▸ TASK: Only an exact copy of the lines beginning at the one that contains "Where should I click to: Add" and ending at the last line of the records below counts as the answer.

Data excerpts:
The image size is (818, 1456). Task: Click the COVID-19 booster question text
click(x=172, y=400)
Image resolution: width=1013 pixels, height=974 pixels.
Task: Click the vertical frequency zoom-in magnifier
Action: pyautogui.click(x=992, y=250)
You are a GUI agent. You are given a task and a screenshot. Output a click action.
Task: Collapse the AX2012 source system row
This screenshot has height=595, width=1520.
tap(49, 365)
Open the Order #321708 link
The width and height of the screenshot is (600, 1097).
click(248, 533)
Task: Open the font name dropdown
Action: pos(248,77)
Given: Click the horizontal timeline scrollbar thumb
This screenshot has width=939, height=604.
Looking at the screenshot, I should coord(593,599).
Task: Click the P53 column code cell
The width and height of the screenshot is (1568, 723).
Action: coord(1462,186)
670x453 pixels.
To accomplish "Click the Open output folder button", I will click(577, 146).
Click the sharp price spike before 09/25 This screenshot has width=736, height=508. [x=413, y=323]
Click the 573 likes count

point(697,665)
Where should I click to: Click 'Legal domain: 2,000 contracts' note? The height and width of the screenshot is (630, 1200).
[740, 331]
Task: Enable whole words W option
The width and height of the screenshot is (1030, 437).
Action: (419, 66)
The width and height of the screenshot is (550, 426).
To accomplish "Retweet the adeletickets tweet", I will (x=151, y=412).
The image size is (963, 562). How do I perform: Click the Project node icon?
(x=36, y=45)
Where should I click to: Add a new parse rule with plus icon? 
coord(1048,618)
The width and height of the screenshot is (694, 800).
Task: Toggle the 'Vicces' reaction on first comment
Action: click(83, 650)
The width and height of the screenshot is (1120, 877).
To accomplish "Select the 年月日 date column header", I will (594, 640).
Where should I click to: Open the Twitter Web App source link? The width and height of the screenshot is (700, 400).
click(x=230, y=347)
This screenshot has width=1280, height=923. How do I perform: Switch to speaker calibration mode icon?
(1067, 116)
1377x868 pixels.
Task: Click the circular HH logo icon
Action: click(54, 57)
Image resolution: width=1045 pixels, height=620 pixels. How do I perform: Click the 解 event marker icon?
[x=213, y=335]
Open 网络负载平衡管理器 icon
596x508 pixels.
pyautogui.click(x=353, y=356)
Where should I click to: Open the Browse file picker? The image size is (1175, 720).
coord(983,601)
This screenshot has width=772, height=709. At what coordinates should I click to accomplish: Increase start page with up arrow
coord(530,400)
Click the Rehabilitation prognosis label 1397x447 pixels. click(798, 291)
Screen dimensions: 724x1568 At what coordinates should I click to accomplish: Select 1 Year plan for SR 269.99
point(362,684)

▸ RESULT OF THIS TASK:
Where should I click to: Add a new parse rule with plus icon? 
coord(1048,618)
The width and height of the screenshot is (694, 800).
Task: Toggle the 'Vicces' reaction on first comment
Action: click(83, 650)
The width and height of the screenshot is (1120, 877).
To accomplish "Select the 年月日 date column header", I will (594, 640).
Where should I click to: Open the Twitter Web App source link? The width and height of the screenshot is (700, 400).
click(x=230, y=347)
This screenshot has width=1280, height=923. How do I perform: Switch to speaker calibration mode icon?
(1067, 116)
1377x868 pixels.
Task: Click the circular HH logo icon
Action: click(54, 57)
Image resolution: width=1045 pixels, height=620 pixels. How do I perform: Click the 解 event marker icon?
[x=213, y=335]
Open 网络负载平衡管理器 icon
596x508 pixels.
pyautogui.click(x=353, y=356)
Where should I click to: Open the Browse file picker? The image size is (1175, 720).
coord(983,601)
This screenshot has width=772, height=709. At what coordinates should I click to accomplish: Increase start page with up arrow
coord(530,400)
Click the Rehabilitation prognosis label 1397x447 pixels. click(798, 291)
Screen dimensions: 724x1568 At what coordinates should I click to accomplish: Select 1 Year plan for SR 269.99
point(362,684)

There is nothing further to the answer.